[Data extract — start]
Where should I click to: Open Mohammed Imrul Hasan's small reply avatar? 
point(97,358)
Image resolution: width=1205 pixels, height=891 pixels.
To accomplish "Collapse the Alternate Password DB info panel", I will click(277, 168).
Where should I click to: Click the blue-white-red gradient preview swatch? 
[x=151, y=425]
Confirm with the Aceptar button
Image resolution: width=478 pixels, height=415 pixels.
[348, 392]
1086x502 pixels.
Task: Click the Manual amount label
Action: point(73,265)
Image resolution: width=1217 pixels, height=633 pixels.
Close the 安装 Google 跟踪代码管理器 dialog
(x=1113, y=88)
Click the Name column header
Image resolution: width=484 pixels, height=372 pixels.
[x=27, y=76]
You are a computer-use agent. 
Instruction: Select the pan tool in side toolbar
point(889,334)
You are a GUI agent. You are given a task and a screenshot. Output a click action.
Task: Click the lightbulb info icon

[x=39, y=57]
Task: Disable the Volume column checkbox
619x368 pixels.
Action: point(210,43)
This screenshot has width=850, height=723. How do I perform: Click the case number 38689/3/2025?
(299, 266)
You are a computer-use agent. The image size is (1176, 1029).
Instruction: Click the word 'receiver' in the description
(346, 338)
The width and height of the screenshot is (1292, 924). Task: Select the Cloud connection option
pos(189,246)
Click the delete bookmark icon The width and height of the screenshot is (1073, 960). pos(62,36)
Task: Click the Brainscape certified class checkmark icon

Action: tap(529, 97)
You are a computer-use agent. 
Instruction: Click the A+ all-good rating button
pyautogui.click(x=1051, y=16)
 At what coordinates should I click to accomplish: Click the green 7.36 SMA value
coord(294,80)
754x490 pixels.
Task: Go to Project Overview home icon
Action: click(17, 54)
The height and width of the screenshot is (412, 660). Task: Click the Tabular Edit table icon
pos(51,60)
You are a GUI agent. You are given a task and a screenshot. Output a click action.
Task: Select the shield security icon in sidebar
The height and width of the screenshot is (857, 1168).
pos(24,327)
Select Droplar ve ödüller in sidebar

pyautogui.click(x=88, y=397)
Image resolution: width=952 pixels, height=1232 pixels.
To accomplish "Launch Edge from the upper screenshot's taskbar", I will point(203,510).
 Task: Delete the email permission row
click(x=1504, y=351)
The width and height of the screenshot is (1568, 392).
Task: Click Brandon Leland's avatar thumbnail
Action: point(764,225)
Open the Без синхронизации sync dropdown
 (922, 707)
[Data extract — finish]
**What this task involves**
Provide the count of lines holding the word "will" in these entries, and no other words.

**Response**
2